Member of the Tennessee House of Representatives from the 64th district
- Incumbent
- Assumed office January 8, 2019
- Preceded by: Sheila Butt

Personal details
- Born: July 29, 1966 (age 59) St. Louis, Missouri, U.S.
- Party: Republican
- Spouse: Teresa Cepicky
- Children: 2
- Education: University of Wisconsin, Madison (BA)
- Website: State House website
- Football career

Profile
- Position: Punter

Personal information
- Listed height: 6 ft 4 in (1.93 m)
- Listed weight: 220 lb (100 kg)

Career information
- High school: Vianney (MO)
- College: Wisconsin
- NFL draft: 1989: undrafted

Career history
- Cincinnati Bengals (1989)*; Minnesota Vikings (1989)*;
- * Offseason or practice squad member only

= Scott Cepicky =

American politician

Scott Cepicky (born July 29, 1966) is an American politician and former athlete who serves in the Tennessee House of Representatives, representing the 64th district. Cepicky is a member of the Republican Party.

== Early life and athletic career ==

Born in St. Louis, Cepicky attended Vianney High School in Kirkwood, Missouri, later attending the University of Wisconsin–Madison where he was a history major. While at Wisconsin, Cepicky also played football and baseball, and after college declared for the 1989 NFL draft, where he went undrafted. Cepicky, a punter, was signed as an undrafted free agent by the Cincinnati Bengals, who cut him during the preseason. He was later picked up by the Minnesota Vikings, where he was also cut before the end of preseason. Moving on from football, Cepicky was drafted by the Chicago White Sox in the 23rd round of the 1989 Major League Baseball draft. He played Minor League Baseball for five teams from 1989 to 1994.

After the end of Cepicky's athletic career, he became a cattle rancher. He also worked as a salesman in the automotive industry.

== Political career ==
Before he ran for office, Cepicky was active in Maury County politics, serving as chair of the county Republican Party and the county Board of Commissioners. Cepicky first ran for office in 2018, seeking to replace Sheila Butt, who was not seeking re-election. Cepicky won a partisan primary against Michael Fulbright, a local realtor, with 53% of the vote. Cepicky advanced to face local photographer AJ Holmes in the general election, winning with 63% of the vote. Cepicky ran unopposed in his primary for the 2020 election, and won against challenger James Campbell with 71% of the vote.

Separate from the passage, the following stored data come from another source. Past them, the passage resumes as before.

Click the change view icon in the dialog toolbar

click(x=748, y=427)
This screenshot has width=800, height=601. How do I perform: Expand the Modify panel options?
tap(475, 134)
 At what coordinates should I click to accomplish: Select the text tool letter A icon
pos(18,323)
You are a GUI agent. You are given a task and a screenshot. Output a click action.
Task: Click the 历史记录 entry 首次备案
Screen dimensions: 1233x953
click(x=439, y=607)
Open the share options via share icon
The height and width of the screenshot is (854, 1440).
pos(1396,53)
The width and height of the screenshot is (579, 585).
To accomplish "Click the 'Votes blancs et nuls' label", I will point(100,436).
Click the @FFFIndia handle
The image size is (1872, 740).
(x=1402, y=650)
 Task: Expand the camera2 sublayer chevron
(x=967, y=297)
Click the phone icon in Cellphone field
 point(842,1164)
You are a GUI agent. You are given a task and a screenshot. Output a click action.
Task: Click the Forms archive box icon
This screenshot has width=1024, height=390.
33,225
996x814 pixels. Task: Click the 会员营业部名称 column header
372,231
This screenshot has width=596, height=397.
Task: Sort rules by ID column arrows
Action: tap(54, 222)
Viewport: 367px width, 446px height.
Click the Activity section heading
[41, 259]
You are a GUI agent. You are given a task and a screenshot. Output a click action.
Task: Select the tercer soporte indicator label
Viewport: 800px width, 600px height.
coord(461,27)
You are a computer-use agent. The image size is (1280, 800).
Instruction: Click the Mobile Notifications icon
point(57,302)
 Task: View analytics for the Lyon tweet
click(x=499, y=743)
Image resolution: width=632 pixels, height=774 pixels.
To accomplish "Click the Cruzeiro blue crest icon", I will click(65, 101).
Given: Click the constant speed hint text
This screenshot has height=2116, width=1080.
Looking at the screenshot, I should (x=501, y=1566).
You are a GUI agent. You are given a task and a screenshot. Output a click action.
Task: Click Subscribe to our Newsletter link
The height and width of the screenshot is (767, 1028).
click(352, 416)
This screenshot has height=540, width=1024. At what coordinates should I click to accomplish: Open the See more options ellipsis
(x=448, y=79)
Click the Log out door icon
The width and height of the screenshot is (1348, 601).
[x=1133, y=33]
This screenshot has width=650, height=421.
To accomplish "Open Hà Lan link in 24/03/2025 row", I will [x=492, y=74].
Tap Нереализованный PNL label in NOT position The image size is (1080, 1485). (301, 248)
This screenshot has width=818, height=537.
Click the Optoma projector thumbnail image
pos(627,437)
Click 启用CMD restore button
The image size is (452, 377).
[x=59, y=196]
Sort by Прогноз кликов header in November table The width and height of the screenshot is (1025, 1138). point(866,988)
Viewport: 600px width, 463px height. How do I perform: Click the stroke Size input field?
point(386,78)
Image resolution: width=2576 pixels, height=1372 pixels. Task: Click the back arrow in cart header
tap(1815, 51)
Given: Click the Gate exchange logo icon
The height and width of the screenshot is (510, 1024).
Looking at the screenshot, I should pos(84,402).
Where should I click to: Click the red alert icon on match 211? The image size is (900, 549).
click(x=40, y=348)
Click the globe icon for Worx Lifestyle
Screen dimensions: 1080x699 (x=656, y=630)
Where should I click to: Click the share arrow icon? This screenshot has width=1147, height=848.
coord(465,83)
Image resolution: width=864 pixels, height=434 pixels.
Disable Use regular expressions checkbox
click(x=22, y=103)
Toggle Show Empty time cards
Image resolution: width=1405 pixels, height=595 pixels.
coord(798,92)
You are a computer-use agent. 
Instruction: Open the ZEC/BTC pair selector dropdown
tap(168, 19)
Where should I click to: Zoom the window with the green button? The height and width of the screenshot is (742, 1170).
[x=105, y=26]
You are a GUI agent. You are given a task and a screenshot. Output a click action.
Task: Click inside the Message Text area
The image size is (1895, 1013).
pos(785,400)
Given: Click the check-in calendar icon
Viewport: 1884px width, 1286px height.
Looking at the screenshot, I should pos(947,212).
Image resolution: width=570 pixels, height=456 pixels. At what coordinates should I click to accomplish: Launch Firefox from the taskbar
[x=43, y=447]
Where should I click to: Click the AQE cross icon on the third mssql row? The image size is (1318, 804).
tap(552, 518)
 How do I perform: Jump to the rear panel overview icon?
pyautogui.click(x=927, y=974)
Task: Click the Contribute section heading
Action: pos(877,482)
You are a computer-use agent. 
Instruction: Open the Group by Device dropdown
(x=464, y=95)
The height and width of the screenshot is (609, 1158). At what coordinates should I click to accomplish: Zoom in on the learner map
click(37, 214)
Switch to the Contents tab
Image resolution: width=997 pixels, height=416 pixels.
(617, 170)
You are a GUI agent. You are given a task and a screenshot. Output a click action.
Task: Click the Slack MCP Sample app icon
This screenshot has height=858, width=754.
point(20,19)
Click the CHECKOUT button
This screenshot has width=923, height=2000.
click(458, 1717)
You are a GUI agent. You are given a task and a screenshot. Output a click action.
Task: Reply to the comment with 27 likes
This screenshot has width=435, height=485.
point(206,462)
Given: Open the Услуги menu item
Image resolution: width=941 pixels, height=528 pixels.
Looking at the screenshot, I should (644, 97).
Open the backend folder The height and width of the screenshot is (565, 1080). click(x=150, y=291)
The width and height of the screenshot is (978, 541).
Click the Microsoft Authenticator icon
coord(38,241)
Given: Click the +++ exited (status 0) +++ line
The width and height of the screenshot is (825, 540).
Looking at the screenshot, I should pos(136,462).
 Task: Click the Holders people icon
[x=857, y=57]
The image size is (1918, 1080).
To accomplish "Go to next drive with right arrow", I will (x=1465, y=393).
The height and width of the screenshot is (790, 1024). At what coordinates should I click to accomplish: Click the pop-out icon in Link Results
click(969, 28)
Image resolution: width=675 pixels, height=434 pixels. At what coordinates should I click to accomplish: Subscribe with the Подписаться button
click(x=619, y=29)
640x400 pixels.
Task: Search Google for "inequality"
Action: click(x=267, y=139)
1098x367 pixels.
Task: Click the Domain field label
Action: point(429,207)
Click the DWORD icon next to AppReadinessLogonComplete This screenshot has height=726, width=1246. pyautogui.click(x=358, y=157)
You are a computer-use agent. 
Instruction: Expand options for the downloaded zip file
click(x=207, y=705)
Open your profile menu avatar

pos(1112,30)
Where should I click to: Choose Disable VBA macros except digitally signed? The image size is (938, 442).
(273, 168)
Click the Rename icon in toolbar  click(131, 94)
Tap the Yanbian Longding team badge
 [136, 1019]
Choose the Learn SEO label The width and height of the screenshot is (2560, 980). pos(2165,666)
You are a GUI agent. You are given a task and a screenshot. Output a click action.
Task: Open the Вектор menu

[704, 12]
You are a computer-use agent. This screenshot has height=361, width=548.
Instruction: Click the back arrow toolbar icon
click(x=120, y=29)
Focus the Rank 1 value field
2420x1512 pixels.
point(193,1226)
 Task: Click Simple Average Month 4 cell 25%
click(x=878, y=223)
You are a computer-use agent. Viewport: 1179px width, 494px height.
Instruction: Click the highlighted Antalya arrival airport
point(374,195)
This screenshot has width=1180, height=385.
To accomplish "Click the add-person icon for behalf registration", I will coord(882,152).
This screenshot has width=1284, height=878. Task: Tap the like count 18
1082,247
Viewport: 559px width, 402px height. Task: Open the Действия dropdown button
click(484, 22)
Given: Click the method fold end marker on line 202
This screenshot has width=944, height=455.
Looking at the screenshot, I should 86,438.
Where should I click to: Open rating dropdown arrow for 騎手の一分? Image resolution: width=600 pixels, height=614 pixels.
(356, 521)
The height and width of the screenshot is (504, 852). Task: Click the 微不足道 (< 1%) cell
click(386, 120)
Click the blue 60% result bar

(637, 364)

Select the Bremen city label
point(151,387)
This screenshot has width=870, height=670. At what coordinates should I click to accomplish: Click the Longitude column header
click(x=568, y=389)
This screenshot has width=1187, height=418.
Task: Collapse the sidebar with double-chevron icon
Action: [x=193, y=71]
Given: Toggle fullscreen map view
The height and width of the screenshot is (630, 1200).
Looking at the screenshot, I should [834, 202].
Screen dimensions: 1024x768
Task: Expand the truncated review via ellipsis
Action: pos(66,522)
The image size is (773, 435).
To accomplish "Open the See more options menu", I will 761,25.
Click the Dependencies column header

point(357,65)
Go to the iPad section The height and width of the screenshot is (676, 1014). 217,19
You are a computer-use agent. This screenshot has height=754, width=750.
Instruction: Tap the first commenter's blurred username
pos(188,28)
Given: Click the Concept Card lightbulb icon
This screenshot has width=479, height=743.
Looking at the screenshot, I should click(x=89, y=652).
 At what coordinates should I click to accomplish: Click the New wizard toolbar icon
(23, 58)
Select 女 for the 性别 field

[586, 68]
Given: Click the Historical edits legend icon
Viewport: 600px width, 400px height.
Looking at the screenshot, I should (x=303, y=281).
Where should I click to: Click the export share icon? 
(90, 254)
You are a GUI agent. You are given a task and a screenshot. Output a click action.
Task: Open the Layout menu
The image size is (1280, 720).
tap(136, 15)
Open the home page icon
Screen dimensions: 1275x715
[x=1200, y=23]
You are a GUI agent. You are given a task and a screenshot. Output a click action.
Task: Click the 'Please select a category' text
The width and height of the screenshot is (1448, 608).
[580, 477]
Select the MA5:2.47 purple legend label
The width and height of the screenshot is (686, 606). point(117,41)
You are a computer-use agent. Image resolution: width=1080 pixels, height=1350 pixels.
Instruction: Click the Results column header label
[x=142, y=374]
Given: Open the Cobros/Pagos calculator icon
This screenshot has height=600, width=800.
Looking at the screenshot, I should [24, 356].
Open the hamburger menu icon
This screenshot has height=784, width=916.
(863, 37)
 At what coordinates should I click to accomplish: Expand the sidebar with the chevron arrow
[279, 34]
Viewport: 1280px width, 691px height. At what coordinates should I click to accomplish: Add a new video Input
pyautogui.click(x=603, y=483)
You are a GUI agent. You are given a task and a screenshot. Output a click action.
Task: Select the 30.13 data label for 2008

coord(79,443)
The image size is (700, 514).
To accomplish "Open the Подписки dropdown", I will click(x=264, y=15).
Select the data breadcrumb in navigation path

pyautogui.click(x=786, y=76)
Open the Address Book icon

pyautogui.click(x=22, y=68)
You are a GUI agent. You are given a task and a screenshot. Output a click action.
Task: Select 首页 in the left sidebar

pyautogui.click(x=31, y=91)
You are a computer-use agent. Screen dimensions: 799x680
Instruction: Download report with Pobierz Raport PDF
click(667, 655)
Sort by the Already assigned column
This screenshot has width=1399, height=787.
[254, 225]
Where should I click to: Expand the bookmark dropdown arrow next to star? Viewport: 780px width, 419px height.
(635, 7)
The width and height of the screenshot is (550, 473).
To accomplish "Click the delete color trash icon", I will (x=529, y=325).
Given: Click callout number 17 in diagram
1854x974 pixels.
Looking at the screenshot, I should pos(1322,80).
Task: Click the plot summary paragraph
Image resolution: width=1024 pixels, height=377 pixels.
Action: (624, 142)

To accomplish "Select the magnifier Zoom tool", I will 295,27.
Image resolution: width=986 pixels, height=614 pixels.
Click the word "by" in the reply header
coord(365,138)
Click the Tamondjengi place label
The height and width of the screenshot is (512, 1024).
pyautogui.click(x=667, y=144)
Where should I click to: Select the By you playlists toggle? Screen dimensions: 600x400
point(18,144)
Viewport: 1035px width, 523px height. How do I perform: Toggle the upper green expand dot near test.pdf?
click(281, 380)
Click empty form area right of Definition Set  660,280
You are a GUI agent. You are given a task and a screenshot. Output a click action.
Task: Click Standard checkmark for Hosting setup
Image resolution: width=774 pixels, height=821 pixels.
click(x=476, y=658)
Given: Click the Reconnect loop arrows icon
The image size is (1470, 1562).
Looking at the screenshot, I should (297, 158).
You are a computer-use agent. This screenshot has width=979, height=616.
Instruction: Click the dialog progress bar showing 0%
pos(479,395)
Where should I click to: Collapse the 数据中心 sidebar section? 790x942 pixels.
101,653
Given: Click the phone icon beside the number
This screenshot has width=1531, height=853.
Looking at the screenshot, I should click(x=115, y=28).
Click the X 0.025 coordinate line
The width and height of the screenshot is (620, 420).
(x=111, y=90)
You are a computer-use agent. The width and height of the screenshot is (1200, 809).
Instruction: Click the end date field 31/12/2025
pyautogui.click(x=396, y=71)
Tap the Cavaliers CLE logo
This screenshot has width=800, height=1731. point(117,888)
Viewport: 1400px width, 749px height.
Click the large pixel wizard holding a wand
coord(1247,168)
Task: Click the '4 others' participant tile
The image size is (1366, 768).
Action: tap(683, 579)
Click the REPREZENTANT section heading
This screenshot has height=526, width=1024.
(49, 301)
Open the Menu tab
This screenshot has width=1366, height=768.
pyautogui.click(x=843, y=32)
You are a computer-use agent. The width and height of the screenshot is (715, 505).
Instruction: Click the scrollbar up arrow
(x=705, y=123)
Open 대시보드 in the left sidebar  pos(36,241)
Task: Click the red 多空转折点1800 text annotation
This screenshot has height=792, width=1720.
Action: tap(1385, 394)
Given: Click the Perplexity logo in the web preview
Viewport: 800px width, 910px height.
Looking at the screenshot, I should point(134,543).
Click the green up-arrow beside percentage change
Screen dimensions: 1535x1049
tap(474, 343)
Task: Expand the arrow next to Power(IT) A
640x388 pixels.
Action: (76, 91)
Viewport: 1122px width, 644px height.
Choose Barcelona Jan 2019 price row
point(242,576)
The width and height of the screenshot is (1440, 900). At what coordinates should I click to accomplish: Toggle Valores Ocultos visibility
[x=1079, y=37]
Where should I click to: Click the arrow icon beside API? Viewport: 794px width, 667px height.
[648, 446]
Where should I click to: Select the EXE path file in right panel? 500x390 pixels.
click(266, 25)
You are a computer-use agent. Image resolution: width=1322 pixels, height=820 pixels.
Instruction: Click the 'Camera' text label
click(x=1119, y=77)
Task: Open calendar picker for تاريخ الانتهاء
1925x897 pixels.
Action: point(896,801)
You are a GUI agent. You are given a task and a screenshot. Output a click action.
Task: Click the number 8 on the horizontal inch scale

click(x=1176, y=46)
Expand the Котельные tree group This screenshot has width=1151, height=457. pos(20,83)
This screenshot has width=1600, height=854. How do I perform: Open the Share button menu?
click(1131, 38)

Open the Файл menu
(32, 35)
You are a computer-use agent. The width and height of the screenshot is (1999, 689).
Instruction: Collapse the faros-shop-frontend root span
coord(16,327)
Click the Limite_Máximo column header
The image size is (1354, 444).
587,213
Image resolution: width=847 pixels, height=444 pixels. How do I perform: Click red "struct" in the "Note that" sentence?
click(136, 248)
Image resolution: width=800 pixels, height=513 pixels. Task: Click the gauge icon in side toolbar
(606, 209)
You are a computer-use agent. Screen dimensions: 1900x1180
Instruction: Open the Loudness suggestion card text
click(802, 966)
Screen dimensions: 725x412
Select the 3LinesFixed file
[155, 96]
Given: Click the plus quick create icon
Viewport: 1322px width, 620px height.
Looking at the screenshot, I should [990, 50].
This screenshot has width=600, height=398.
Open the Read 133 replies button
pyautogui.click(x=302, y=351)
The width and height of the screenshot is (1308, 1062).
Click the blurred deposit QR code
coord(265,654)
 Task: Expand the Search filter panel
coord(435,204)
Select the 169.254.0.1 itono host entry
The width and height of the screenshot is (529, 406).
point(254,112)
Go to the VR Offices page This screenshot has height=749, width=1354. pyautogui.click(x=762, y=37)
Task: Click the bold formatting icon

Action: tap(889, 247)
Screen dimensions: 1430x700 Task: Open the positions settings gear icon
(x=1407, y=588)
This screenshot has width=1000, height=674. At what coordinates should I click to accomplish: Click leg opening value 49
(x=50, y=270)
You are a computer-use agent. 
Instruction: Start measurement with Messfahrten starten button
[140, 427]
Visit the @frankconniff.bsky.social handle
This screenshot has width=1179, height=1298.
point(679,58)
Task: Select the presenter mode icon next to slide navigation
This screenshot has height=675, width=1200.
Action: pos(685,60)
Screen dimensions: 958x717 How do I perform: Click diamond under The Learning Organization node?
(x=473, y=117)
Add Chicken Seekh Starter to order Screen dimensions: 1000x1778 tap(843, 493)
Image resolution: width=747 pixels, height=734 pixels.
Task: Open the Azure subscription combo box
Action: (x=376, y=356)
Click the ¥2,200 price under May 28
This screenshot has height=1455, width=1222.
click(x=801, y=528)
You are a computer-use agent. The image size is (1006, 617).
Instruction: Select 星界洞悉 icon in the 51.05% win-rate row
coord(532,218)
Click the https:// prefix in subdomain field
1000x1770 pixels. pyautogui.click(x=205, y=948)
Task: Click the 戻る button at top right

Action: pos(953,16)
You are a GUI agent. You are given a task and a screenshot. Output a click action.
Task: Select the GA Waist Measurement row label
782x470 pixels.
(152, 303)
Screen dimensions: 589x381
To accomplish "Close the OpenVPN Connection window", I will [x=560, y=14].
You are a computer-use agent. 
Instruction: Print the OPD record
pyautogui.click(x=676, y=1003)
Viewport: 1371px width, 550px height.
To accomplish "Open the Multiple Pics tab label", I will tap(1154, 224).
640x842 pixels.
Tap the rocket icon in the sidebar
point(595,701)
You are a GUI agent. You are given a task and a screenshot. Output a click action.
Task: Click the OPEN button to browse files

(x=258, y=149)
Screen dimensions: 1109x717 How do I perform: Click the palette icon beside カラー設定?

Cepicky is a member of the Insurance & Banking and Education Committees of the Tennessee House of Representatives.

During the COVID-19 pandemic, Cepicky opposed efforts by the Tennessee health department to advertise COVID-19 vaccinations for teenagers. Cepicky proposed that the Tennessee health department should be dissolved if it did not refuse to "peer pressure" teenagers to get vaccinated against COVID-19. Following a mid-June hearing where Cepicky and other conservative lawmakers criticized the Tennessee health department for outreach to teenagers regarding vaccinations, the department stopped its outreach.

In 2020, Cepicky introduced legislation that banned transgender boys and men from playing male sports.

During a special session of the legislature in October 2021, Cepicky co-sponsored controversial legislation allowing partisan school board elections statewide. The initial legislation would have required all school board elections statewide to be partisan, but was trimmed to allow local parties to call for partisan school board elections after some GOP opposition. The legislation still had the result of making most school board elections statewide partisan, however. This act was strongly believed to be an attempt to reduce the ability of Democrats and people with Democrat-leaning views to win election to school boards throughout the state, and to have been motivated by GOP opposition to critical race theory, mask mandates, and a perception of increasing liberalization of education throughout the country. The legislation was opposed by the Tennessee School Board Association and many school districts throughout the state.

In 2023, Cepicky supported a resolution to expel three Democratic lawmakers from the legislature for violating decorum rules. The expulsion was widely characterized as unprecedented. During a subsequent meeting the next week with the Republican caucus, Cepicky criticized Representative Jody Barrett for voting against the resolution to expel Representative Gloria Johnson.

In February 2023, Cepicky suggested that lettuce should be labeled as containing vaccines, introducing a bill which would prohibit manufacturing, delivering, and selling food that has a vaccine in it, unless the labeling identifies it as such. The bill, HB94, was signed into law on April 22, 2024.

== Personal life ==
Cepicky is married to Teresa Cepicky, and the couple have two children. He is a mortgage banker and also coaches football and baseball at Spring Hill High School in Columbia, Tennessee. Cepicky is a member of the Church of Christ but is of Ashkenazi Jewish descent.